Common Rights vs Collective Rights
Short essay by Dan Sullivan which also contrasts Common Property from Collective Property.
URL = http://geolib.com/sullivan.dan/commonrights.html
Discussion
From the reading notes of Michel Bauwens 2006:
One of the characteristics of "peer to peer" 'ideology' is that it aims to reconstructs freedom and equality, i.e. it aims to reconcile the contradiction between the value of liberalism and its priority on freedom, and socialism, with its insistence on real equality. This attempts was preceded in the 19th cy tradition of 'individualist anarchism', or 'left libertarianism', which has many subtraditions. Mutualist.org descends from the geo-libertarian tradition of Henry George.

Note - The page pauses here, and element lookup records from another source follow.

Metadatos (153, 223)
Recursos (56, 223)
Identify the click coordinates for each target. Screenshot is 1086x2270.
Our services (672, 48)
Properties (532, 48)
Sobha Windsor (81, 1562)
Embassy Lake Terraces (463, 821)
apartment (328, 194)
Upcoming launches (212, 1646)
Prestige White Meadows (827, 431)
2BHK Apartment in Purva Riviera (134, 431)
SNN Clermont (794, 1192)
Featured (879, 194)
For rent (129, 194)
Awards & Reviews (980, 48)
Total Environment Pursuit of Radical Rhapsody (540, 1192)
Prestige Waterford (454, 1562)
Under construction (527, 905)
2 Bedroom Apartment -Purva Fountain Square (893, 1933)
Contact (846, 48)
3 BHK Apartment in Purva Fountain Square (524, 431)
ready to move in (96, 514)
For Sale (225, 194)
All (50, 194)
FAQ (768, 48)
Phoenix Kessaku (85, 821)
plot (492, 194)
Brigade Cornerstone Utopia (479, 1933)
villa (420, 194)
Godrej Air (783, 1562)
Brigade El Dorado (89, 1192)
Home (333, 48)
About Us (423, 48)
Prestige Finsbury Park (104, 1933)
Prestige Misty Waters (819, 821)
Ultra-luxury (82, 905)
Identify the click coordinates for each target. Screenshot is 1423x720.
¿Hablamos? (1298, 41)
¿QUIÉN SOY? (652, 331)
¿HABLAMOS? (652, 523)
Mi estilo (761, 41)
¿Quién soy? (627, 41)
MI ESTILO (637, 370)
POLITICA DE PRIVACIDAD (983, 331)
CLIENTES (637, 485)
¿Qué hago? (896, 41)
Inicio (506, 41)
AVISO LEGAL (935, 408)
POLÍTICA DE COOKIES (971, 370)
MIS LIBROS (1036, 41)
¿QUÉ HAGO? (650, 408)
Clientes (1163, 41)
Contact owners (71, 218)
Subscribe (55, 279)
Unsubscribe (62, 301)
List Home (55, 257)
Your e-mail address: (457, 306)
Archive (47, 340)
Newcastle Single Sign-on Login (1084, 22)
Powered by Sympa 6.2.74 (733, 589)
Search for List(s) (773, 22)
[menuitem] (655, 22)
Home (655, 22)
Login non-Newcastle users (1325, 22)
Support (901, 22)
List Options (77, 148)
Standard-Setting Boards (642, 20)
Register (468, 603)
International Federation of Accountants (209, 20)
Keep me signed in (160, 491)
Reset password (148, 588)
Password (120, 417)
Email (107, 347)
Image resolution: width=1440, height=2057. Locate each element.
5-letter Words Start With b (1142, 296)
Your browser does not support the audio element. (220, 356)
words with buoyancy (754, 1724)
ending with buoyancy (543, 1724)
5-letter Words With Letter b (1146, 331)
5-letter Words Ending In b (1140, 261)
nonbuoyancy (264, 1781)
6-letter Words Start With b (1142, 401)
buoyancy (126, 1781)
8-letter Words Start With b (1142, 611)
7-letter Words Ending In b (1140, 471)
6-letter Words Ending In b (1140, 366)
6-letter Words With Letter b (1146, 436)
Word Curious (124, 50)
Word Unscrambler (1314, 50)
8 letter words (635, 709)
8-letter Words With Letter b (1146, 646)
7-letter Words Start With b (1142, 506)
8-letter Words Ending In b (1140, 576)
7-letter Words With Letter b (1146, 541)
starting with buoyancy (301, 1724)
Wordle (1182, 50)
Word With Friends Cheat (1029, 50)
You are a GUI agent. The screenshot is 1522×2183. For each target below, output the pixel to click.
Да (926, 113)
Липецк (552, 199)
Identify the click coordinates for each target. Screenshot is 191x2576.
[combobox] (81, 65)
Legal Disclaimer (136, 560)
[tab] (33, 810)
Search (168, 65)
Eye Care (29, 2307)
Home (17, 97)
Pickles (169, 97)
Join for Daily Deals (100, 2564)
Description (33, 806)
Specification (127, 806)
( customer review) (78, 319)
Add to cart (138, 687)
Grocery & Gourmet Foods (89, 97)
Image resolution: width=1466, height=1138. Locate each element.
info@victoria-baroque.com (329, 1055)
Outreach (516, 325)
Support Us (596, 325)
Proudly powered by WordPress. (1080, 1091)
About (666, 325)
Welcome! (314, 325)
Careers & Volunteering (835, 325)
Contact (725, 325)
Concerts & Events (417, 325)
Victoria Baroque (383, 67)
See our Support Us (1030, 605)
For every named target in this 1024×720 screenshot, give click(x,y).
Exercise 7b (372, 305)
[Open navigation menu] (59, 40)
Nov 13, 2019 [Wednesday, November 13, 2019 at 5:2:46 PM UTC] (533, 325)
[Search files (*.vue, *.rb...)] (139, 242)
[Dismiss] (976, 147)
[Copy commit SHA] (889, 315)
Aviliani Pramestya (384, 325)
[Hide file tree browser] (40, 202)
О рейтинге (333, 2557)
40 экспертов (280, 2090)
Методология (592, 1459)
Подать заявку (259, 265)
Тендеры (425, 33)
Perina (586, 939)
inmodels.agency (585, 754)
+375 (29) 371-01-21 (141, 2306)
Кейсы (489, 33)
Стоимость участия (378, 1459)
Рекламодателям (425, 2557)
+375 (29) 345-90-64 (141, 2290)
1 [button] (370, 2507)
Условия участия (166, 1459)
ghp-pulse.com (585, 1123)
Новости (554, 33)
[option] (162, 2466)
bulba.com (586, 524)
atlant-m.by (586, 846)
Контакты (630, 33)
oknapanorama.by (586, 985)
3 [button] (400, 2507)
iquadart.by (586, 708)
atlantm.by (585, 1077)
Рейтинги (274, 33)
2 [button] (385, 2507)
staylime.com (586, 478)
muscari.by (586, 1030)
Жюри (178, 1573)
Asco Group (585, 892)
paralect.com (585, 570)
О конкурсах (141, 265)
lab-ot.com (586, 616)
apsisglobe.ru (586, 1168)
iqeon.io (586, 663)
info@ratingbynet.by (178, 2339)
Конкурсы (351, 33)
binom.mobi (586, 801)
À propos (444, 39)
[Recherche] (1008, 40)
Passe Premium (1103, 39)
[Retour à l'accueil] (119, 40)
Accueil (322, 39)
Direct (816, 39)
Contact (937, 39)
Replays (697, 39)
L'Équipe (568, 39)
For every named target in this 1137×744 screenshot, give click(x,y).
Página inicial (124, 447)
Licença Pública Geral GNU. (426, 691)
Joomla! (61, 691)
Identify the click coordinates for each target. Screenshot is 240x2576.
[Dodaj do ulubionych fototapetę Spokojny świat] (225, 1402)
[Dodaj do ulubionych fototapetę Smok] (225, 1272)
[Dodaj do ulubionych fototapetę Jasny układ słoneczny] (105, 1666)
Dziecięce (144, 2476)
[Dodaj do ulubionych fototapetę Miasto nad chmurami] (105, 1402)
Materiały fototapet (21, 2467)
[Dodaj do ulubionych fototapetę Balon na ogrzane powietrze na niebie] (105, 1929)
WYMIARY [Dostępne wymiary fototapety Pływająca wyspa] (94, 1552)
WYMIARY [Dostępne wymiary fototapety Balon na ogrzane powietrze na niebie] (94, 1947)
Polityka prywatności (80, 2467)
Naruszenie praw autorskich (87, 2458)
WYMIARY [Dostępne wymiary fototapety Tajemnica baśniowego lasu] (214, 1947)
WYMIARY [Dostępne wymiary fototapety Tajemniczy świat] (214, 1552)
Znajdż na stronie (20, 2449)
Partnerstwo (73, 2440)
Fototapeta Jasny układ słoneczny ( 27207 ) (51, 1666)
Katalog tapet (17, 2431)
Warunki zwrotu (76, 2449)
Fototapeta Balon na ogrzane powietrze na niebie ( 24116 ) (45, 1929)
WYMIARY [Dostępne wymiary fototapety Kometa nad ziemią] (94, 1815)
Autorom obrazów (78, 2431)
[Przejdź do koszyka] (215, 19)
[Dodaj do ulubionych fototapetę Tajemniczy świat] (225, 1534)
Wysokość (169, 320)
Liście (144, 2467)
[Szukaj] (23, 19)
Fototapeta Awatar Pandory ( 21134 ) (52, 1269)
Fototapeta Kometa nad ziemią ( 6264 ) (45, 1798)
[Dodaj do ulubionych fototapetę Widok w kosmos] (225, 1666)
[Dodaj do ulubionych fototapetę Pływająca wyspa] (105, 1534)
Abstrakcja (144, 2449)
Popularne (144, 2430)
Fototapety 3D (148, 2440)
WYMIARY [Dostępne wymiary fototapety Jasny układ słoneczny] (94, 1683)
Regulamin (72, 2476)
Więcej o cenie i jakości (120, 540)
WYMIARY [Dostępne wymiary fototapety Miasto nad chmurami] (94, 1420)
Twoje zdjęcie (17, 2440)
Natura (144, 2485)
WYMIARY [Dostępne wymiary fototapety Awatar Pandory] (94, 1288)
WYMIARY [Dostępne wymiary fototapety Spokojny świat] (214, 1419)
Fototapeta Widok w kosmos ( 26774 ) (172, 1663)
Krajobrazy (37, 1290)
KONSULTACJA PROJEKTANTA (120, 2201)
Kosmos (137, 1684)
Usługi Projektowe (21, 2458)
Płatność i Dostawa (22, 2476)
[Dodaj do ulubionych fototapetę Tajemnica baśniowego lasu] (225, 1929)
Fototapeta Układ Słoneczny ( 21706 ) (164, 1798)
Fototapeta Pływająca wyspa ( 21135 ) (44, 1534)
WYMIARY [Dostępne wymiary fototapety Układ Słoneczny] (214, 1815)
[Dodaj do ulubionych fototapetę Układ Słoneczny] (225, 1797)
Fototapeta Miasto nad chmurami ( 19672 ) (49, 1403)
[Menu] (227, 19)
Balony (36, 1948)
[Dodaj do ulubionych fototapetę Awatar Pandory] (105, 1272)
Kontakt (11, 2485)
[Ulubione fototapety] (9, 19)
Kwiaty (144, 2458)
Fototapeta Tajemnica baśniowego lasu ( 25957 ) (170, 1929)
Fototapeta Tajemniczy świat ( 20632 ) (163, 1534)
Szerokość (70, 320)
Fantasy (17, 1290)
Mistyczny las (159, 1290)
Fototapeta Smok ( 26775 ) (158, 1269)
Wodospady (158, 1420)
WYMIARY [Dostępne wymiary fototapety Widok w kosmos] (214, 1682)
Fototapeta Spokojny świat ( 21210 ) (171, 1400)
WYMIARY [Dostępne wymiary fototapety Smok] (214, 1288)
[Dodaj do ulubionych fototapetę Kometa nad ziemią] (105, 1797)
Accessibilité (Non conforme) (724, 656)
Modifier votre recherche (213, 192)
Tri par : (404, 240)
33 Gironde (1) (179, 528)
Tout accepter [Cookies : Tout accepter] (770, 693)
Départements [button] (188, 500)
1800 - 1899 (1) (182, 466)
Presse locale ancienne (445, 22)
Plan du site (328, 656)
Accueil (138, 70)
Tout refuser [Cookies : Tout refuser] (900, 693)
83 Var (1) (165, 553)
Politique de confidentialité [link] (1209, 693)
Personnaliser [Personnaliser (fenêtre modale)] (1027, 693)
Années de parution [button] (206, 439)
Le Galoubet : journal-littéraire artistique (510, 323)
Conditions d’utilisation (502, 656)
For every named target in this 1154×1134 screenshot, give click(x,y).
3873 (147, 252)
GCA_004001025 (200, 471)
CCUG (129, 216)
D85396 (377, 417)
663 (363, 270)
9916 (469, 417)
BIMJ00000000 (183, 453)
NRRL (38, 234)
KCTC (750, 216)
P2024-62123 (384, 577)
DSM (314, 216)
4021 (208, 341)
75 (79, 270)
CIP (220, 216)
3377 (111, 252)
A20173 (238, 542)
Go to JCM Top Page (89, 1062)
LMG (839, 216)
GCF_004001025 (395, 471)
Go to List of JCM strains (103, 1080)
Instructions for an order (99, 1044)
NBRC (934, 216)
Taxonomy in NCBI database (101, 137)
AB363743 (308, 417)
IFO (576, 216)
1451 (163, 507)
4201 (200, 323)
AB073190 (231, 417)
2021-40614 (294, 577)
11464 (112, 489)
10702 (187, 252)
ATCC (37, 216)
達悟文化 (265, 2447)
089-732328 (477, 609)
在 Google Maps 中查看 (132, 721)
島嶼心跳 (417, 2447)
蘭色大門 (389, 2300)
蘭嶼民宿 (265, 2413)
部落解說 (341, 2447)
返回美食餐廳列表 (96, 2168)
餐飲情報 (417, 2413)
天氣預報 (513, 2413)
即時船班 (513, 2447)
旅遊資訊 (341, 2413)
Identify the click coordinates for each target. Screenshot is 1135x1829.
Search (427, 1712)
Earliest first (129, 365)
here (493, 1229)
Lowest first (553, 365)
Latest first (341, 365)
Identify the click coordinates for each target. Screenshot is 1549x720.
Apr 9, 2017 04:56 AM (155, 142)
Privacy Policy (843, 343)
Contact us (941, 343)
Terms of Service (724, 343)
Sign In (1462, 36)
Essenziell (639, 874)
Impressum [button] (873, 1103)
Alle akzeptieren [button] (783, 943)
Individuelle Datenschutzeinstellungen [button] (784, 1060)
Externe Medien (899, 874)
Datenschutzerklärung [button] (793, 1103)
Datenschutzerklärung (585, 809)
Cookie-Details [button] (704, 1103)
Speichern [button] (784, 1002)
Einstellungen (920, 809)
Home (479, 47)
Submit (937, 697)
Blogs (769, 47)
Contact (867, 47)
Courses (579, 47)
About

- "One of the great tragedies of socialism has been the confounding of common rights (natural rights common to each individual) with collective rights (those that have been delegated to the community or its government)."
An example of a common right is free speech, which may not be abrogated by any collective. Common property, f.e an open park with access to all, is not collective property (for. a no-access government building).
Equal rights are common rights, anybody may exercise it without permission; joint rights are collective rights; you need permission from the other rights holders.
For geolibertarians, land rights are common rights. Equal rights however, are limited in that they may not interfere with the rights of others.
Land is thus a individual right, but since more individuals may want a particular piece of land, 'natural rent' arises to resolve a conflict, and governance 'arises' because of complexity. Illegitimate rent arises out of artificially maintained scarcity (landlors keeping good land out of use to maintain monopoly rents).
The author follows up with a few paragraphs on the evolution of liberal thought on this topic.
- "Marx's biggest error was to suppose that society could be improved by grand design, that the solution was to impose a new order, rather than to abolish the privileges embedded in the old order."
Sullivan rejects Marx's equation of capitalists and landowners, saying 'true capital comes from labor" and "both are natural allies against privilege".
For Sullivan, value is prior to labor, as that what inspires it (one labors to obtain the priorl desired value). But he also attacks anti-Marxists for confusing privilege with capital.
The whole article equates geolibertarianism with classical liberalism.